| What to produce |
Look for the line containing "The image size is (831, 712)." and the line containing "You are a GUI" in the entries below. Copy those two and all lines between them exactly, leaving out pictures.

| Stored items |
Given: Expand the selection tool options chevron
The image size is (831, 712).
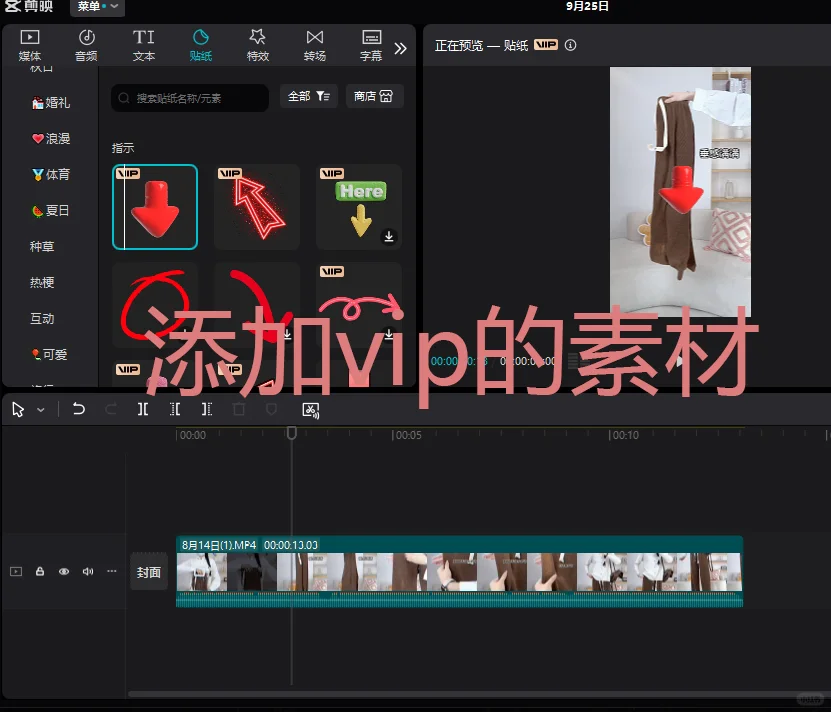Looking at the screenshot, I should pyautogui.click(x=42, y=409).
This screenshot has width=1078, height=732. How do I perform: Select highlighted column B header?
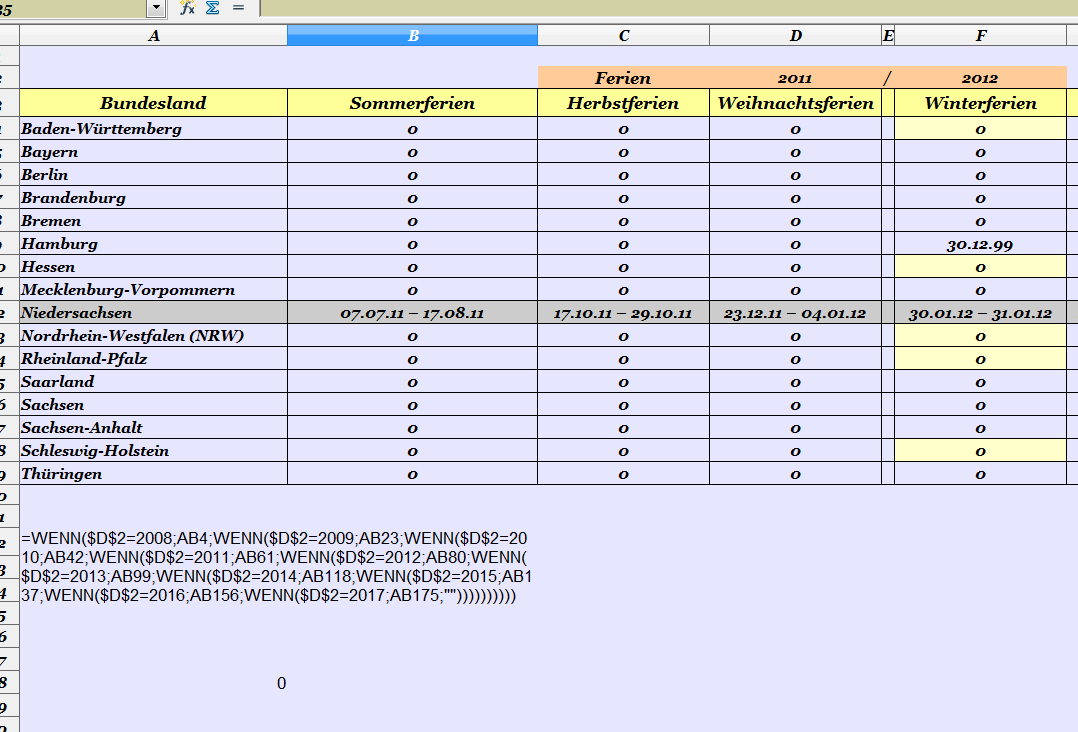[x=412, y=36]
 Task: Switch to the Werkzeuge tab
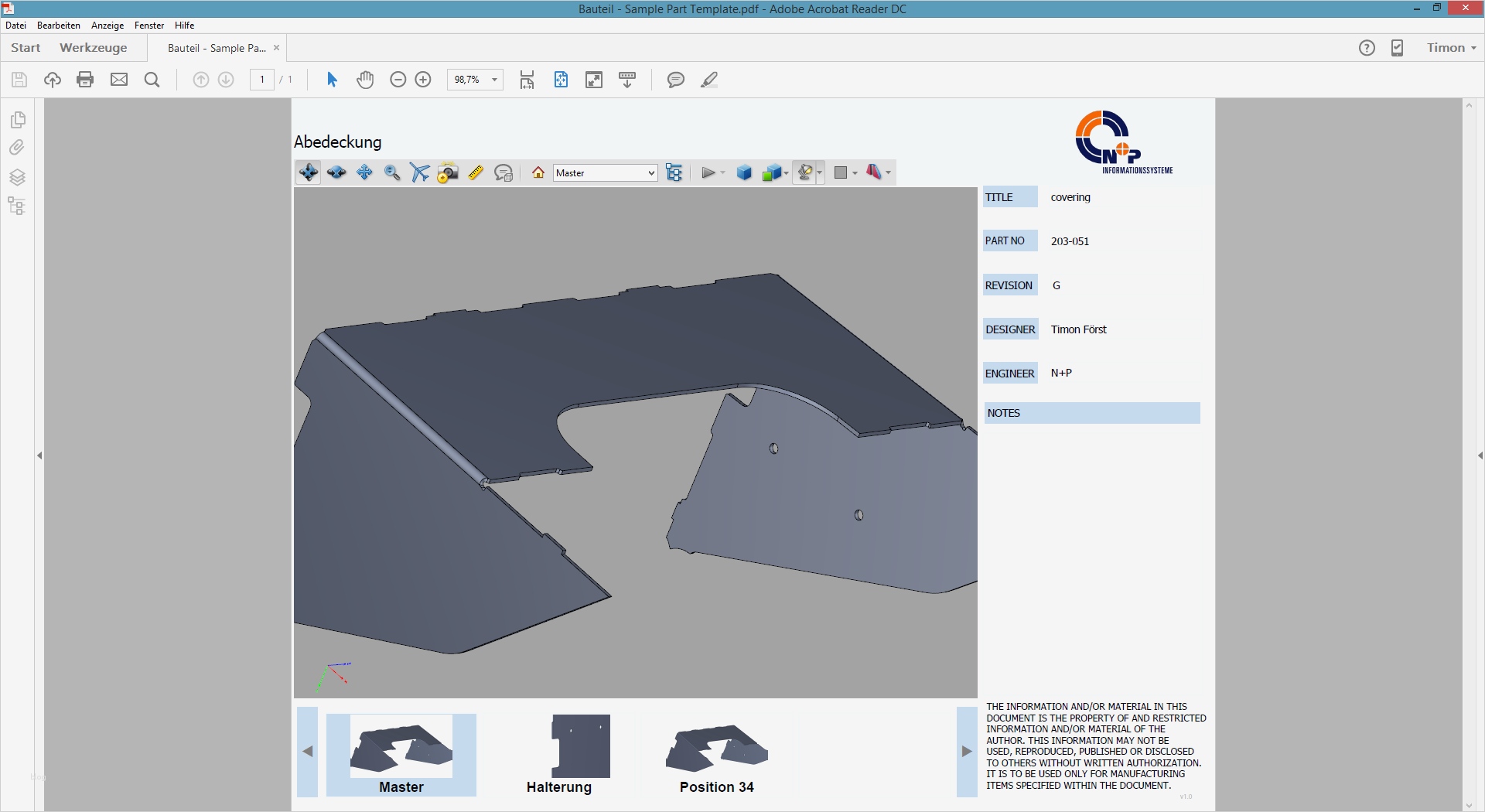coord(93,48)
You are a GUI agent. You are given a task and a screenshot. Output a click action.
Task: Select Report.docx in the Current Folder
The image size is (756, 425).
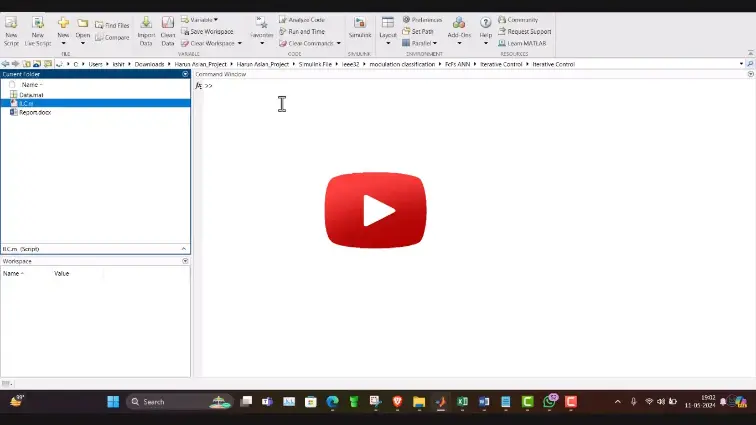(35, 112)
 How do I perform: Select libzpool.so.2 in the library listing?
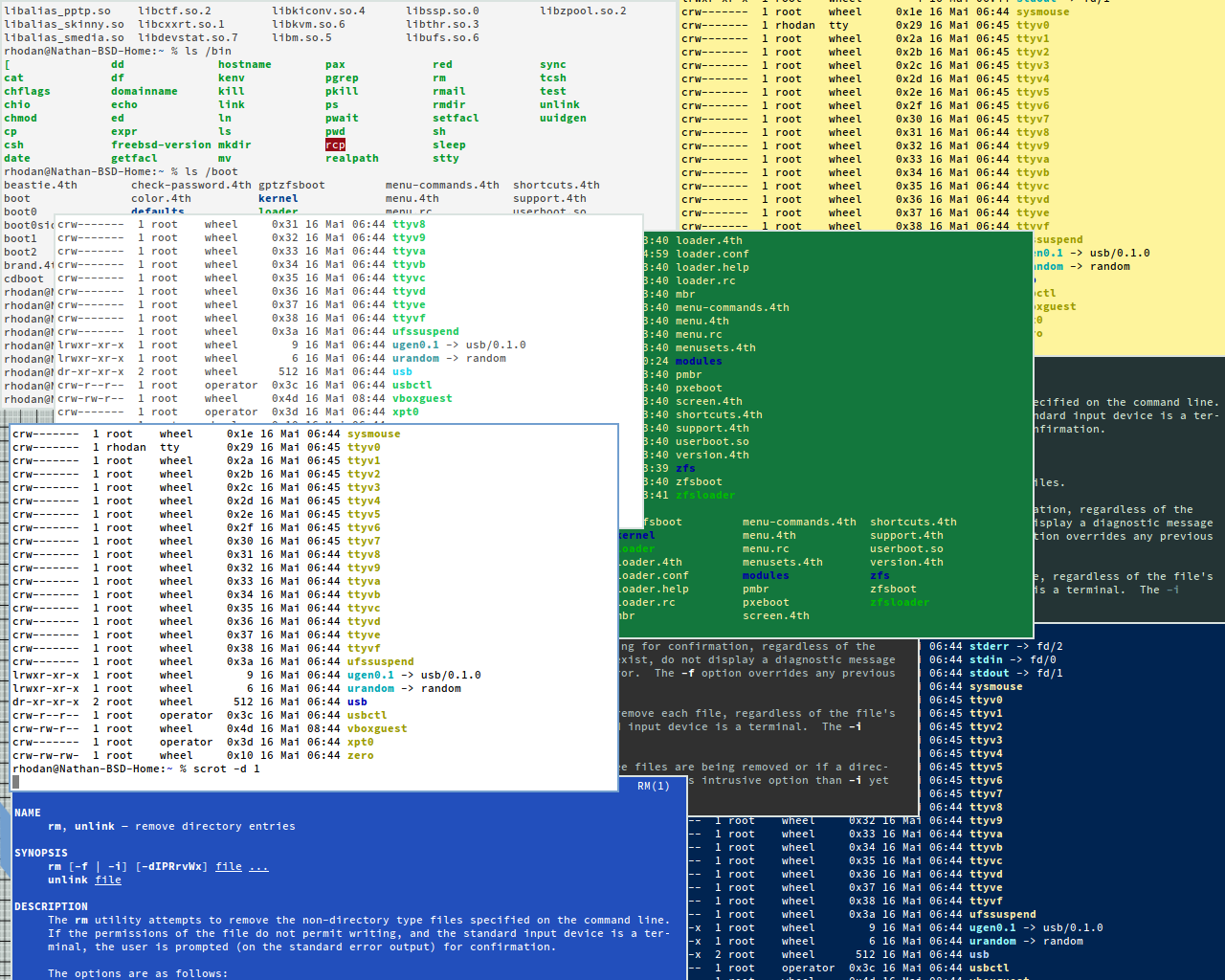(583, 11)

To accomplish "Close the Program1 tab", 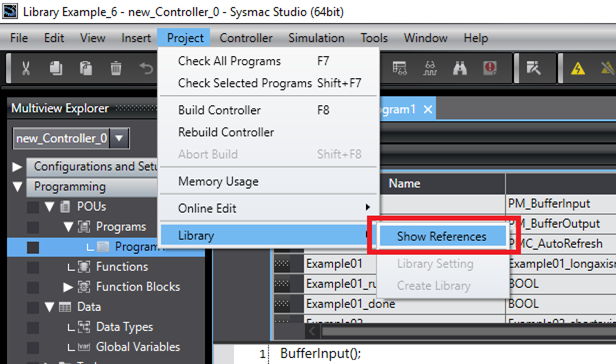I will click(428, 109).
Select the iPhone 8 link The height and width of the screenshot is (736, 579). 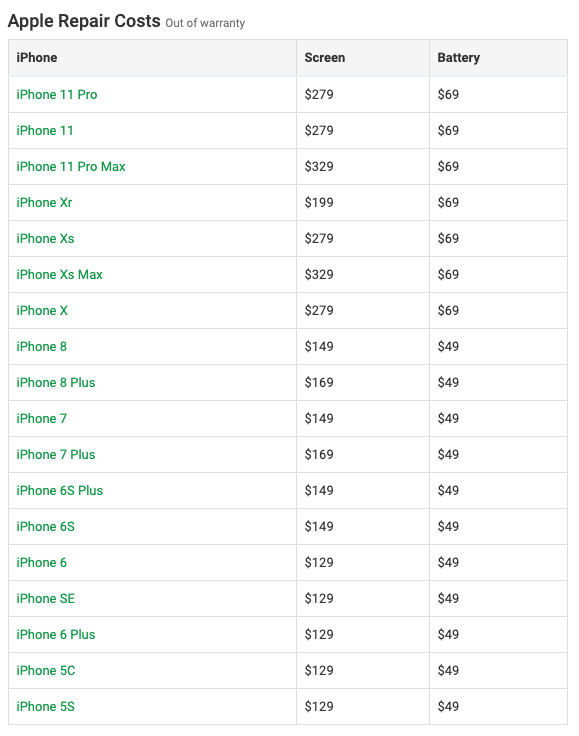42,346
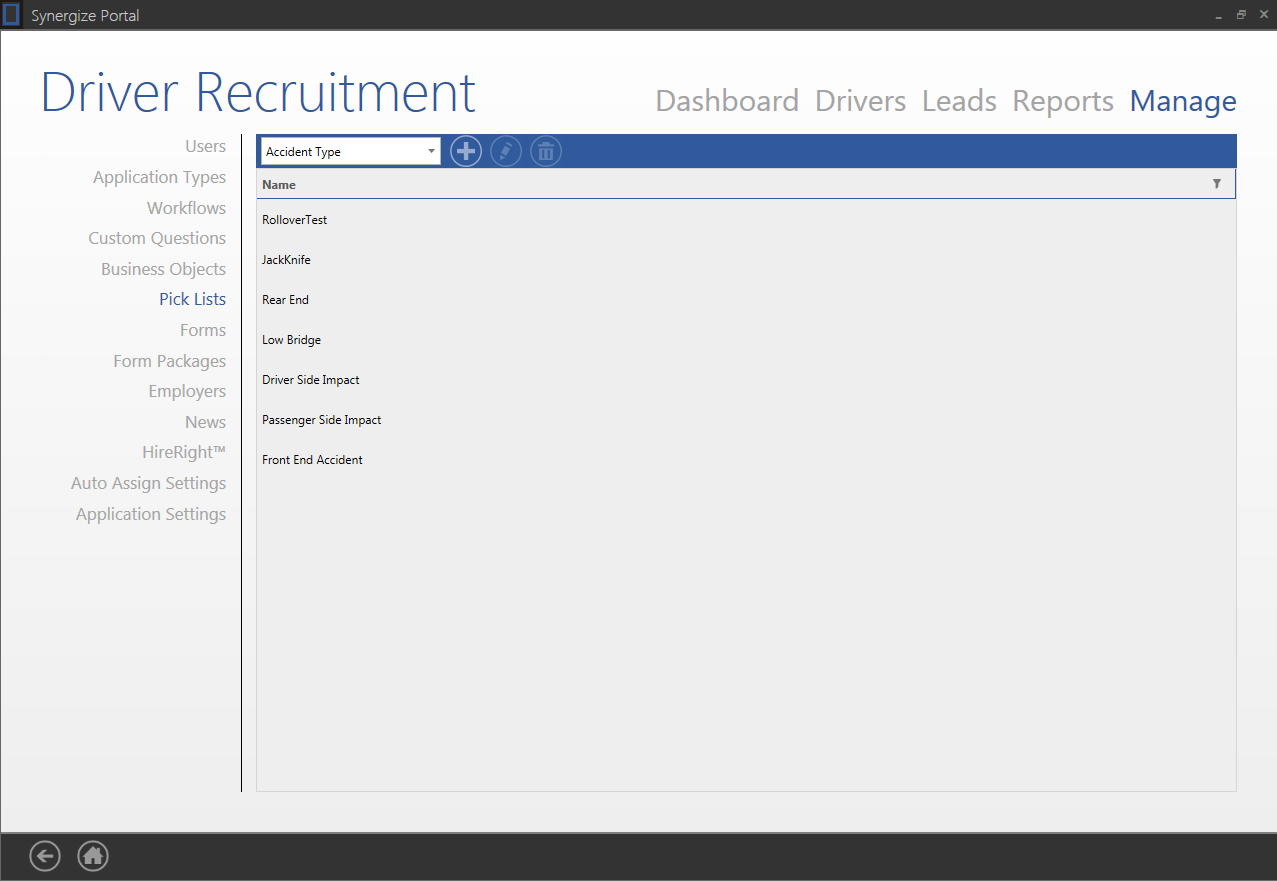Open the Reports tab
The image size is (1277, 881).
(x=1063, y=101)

| Finished task |
The image size is (831, 712).
Looking at the screenshot, I should pyautogui.click(x=42, y=409).
This screenshot has width=1078, height=732. How do I perform: Select highlighted column B header?
[x=412, y=36]
 Task: Switch to the Werkzeuge tab
coord(93,48)
You are a GUI agent. You are given a task and a screenshot. Output a click action.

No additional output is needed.